15. systems according to claim 13, wherein, described instrument system is arranged on Multiple different axial positions along described stringer.

16. systems according to claim 13, wherein, each composite tubulose component Including extruding fiberglass composite.

17. systems according to claim 13, wherein, at least one described stringer is joined It is set to extend to described sea bed.

18. systems according to claim 13, wherein, described tensional element includes being set Put the flexible fluid duct between described composite tubulose component.

19. systems according to claim 13, wherein, described base is gravity type anchoring Part or suction pile.

20. 1 kinds for obtaining environment or the method for geologic data, described side in paralic environment Method includes:

A () coupled to base at the first end of the tensional element of elongation；

B () is reduced to sea bed by described tensional element described base；

C () coupled to the second end of described tensional element buoyant module；

D () coupled to multiple stringer multiple instrument systems, wherein, described instrument system is joined It is set to obtain environments such as subsea data or geologic data；

E () regulates the buoyancy of described buoyant module；

F () coupled to described buoyant module the plurality of stringer, wherein, each stringer has It is coupled to the upper end of described buoyant module and is arranged on the lower end in seabed.

21. methods according to claim 20, wherein, step (b) farther includes: Described tensional element is discharged from the spool being arranged on surface vessel.
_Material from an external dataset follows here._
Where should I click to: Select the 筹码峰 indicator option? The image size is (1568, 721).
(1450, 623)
22. methods according to claim 20, wherein, described tensional element and described purlin Bar includes composite tubulose component.
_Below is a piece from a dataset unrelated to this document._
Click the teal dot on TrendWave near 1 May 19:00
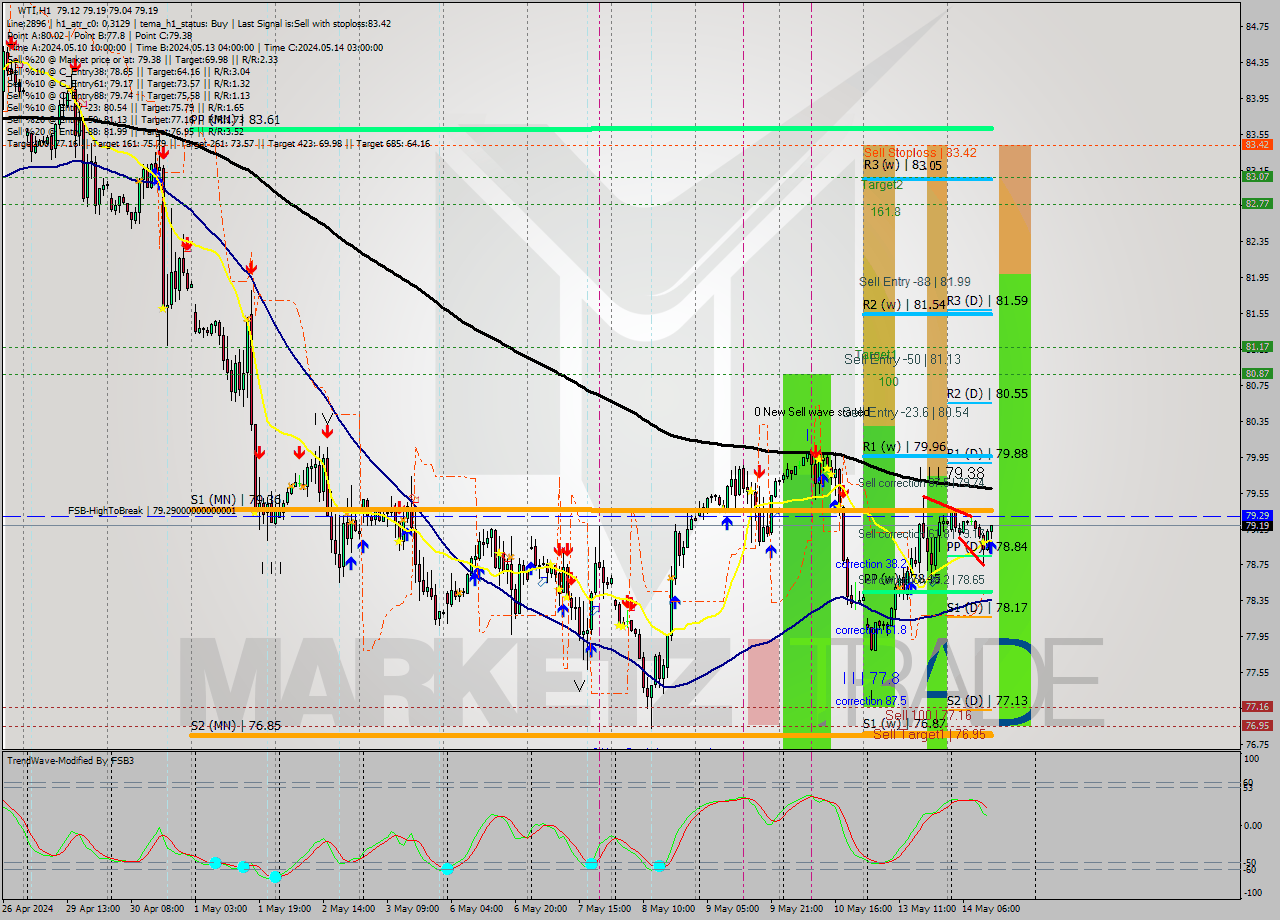 [x=276, y=877]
23. methods according to claim 20, wherein, described base includes gravity type anchor Firmware or suction pile.

24. methods according to claim 23, wherein, described tensional element includes from institute Stating the first end and extend to the fluid line of described second end, wherein, described fluid line is with described The interior room fluid communication of base.

25. methods according to claim 24, wherein, described base is gravity type anchoring Part, and wherein, wherein step (b) also includes: and pumping density is more than the mud of water through described The described interior room of tensional element extremely described base.